## Assigned task
The required output holds only the lines from the one containing "Open the e-book viewer preferences" through the end of the material below, copied exactly, please, with no pictures.

## Given data
—————

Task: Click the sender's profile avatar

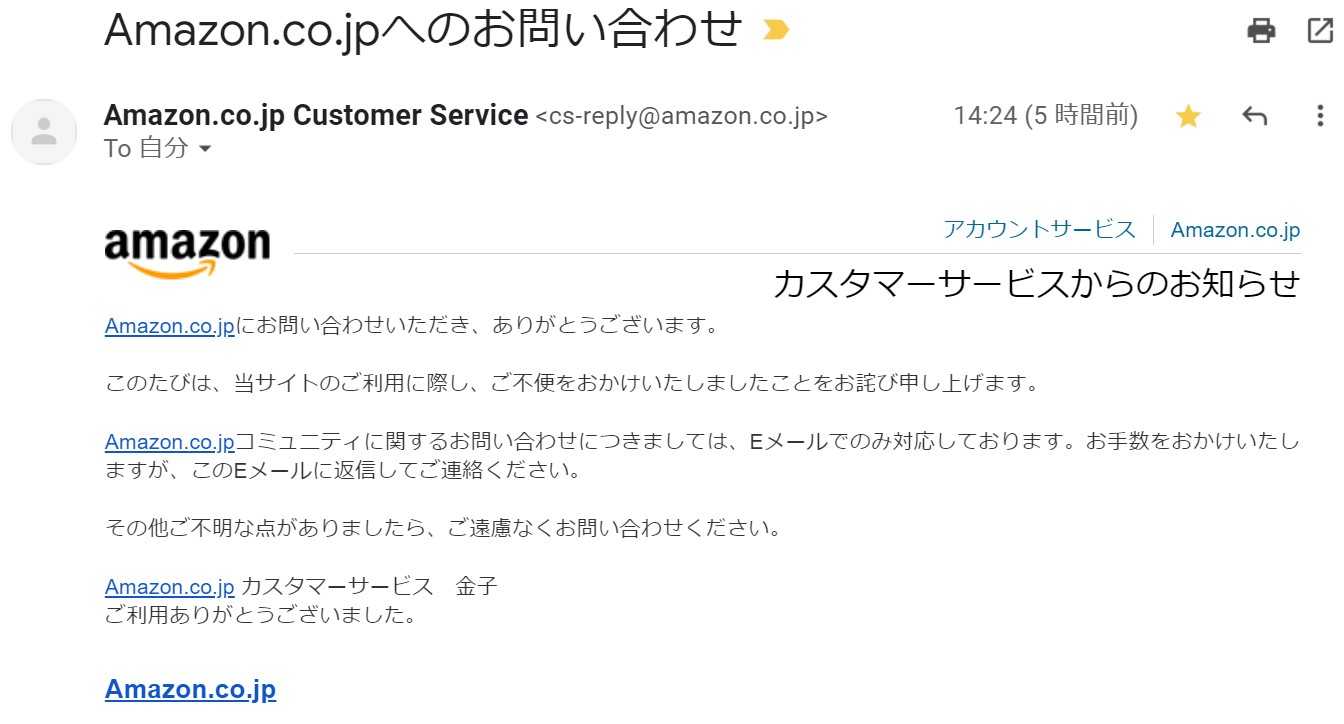Action: click(x=44, y=132)
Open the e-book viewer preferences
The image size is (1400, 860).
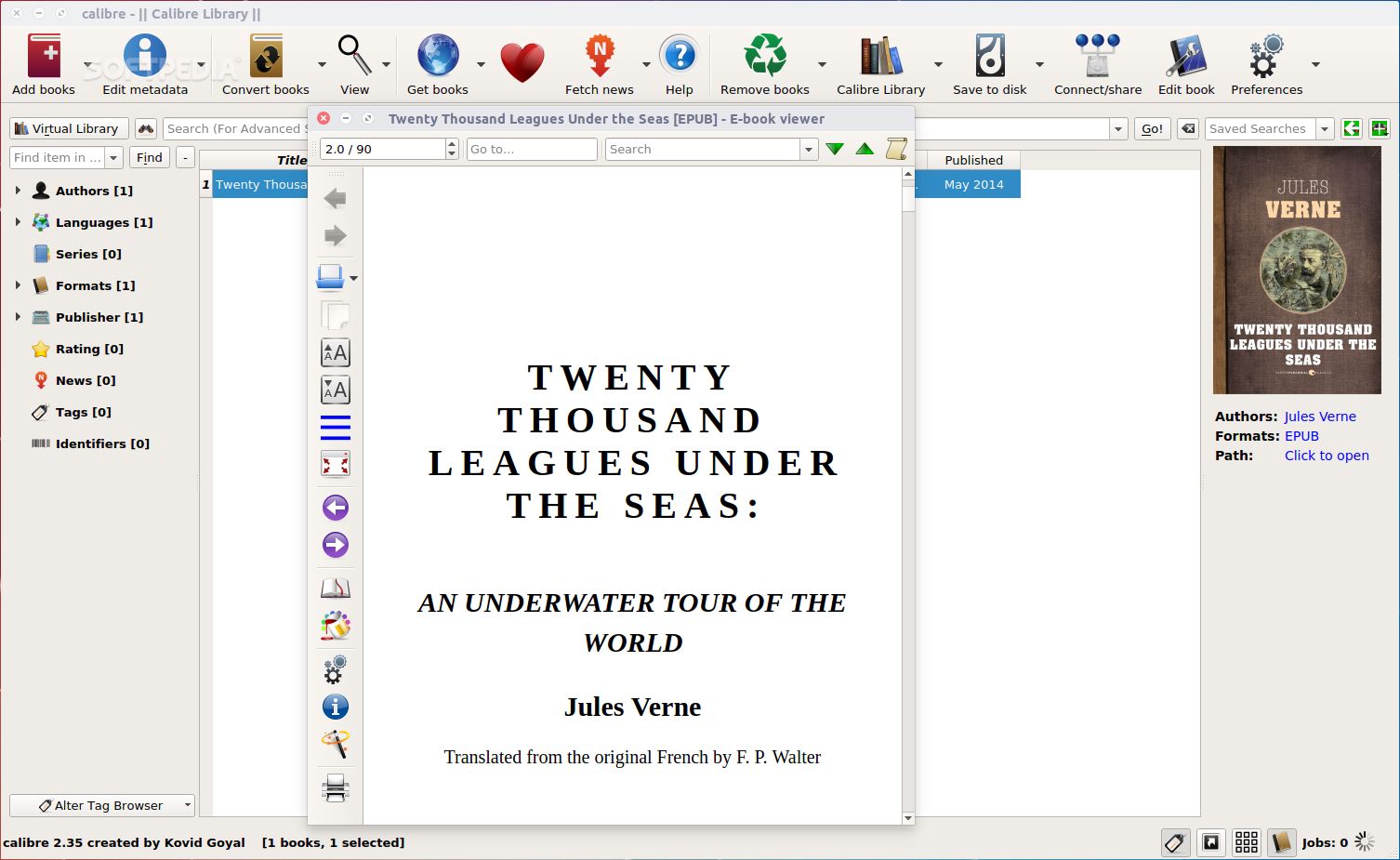335,670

—————

## Result
Open the e-book viewer preferences
The image size is (1400, 860).
335,670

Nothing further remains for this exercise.